Saturday, December 16, 2006

adsense alert!

i checked my google adsense report and it says i've earned $10.05 already! yehey. thanks for the clicks guys. but you see, i'm still confused with the payment system. i'm so stupid when i wrote my sister's name on the payee field. i should've written my dad's or mom's. that way i won't be bothered with having my sister acquire a TIN and SSS number. oh yes, it's required. and mind you it's not tax free. which means my 'future' $1000 dollar earning will be deducted approximately 12%? not sure. anyhow. matagal pa yun, after 5, 10, 15 years perhaps? =/

i'm just happy. hehehe. i met a new friend, his name is kim. we met at the bus. actually, he's also from u.p. hehehe. wala, he's just so.. er.. articulate to say the least. at first i was just ignoring his comments about the radio. then he starts to sing, by the way the radio station plays classic songs. david pomeranz, queen, sinatra... and he knows them all. as in ALL. consecutively. that's when vianne and i start to contain our sniggers. i was just too overwhelmed, it feels like he's memorized all the songs. seriously, i can't hide it. rudeness aside. that's when i decided to be civil to him, so that i won't sound rude laughing at him for knowing the songs. in fact, i was singing bohemian rhapsody too. and you know, we're in a chorus. hahahaha. ayon befriend befriend. then we get to know each other. he's a DOST scholar pala, and we both have a common friend or classmate. small world. but then he's okay. he's spontaneous, he doesn't run out of things to say. and we're amused that we both like retro music. he even offered to give me a cd of his own collection of retro music and says, 'consider it as a token of appreciation'. as in. how generous. but i kindly refused, seeing that he'd bother walking from men's dorm to raymundo gate at a sunday evening just to deliver a cd as a token of appreciation? hehehe.
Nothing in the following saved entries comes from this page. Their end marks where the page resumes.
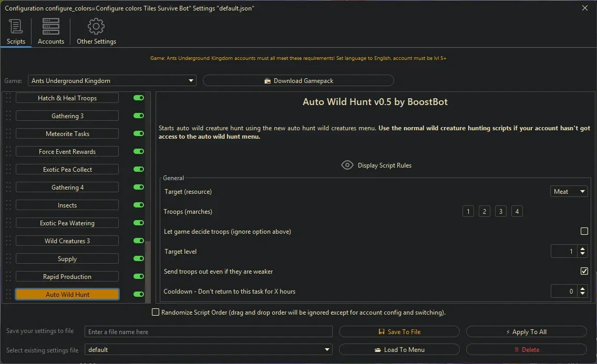Click the drag handle beside Supply
The height and width of the screenshot is (364, 597).
8,259
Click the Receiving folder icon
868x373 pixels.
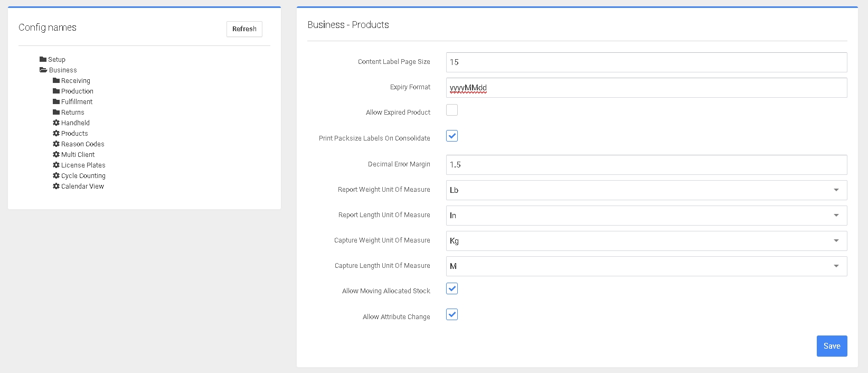(56, 81)
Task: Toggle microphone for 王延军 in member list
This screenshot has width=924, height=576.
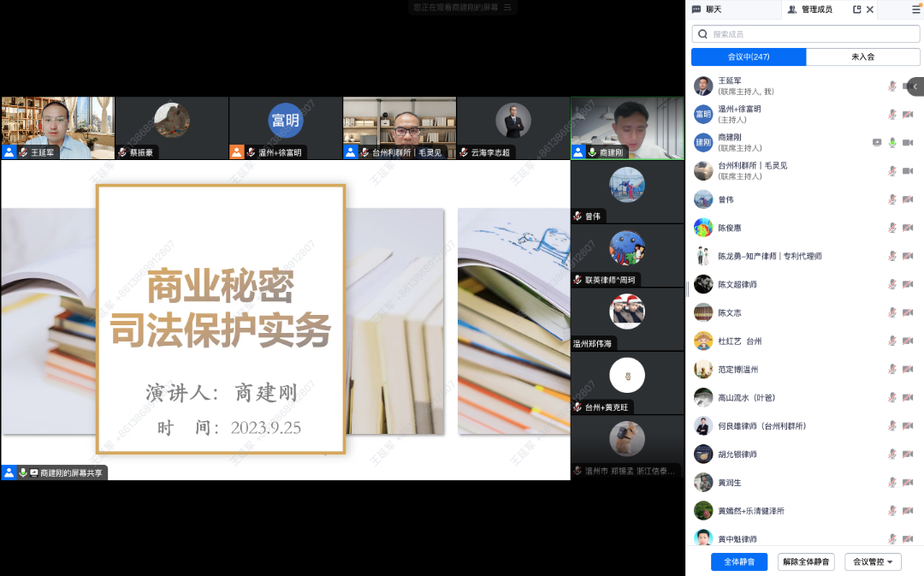Action: pyautogui.click(x=892, y=86)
then we dropped my megamall. brownout, so most stalls are dark and some are even using candles. we went to the department store to finally look for my sister's jacket. we spotted a really nice lee jacket. unfortunately, it won't fit her. she's so frustrated. i would personally consider buying the jacket for myself because it fits me well, but hell how would she feel then? -_-;; i decided not to.
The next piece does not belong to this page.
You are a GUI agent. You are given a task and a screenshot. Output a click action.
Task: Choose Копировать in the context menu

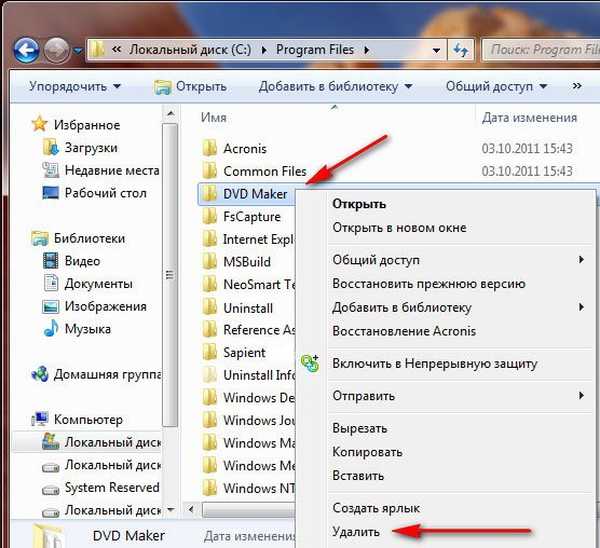pos(360,452)
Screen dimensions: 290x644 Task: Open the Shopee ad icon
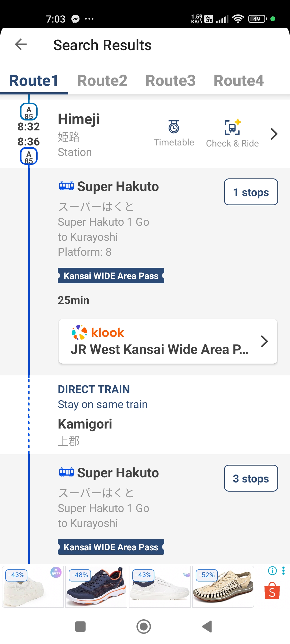pyautogui.click(x=272, y=591)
then we went home, it's around 11pm when we finally arrived.

home sweet home.

Friday, December 15, 2006

sutek's tomb

i'm starting to enjoy the agony of college life. which means i'm leaning on the masochistic side. hahaha. i don't like torturing myself but at the same time, if i'm not feeling bad i won't feel the presence of people who try to make my day feel better. dibaaaaa? i'm not talking about anyone in particular. i just figured being optimistic is the best way to get through life emotionally unharmed. though i know it's impossible to get through it unharmed. haha. what is life? time? our philo1 class is boring holes in my brain. there are so many simple questions that are so hard to answer simply because it's self explanatory. in math, it's the simplest term. in chem, it's a pure substance which cannot be broken down into simpler forms. that's what make it so hard to explain, it's too simple i'm left speechless.
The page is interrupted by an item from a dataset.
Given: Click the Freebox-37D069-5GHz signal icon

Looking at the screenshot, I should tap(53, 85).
look! i've changed! i don't hate a lot of people anymore. compared to highschool where i keep grudges and secretly bastardize their identities in this blog. ay wait. last night, a friend asked me (through text) about our math homework. so i replied, i typed the freakin [R, +, x] [Q, x, +] [Z, +, x] [Z2, +2, x2] ... up to ten operations just so he could do his homework. imagine how painstaking it is to type operations on your cellphone. but he skipped math this morning. nainis talaga ko. grrr... bahala ka. i hate people who are slacking off, nevermind how smart you are.

dibale. oi, di ako galit. naiinis lang. reward reward. megamall later with terai! i can't wait. oh there's more, a basic burger from bordo's (which is the size of a large one from brother's burgers) and a slice of chocolate cake from mernel's. haay. make my day. make my day.

ok rin pala dito sa space hub. the last time i surfed in primelink solutions, i downloaded a couple of songs from limewire then suddenly when i was about to log out their norton antivirus popped on the screen and warned me that they spotted a trojan virus in the system. shoot talaga. yan tuloy, nahiya na ko bumalik don. lol.

that's why i'm here. still have class, bye.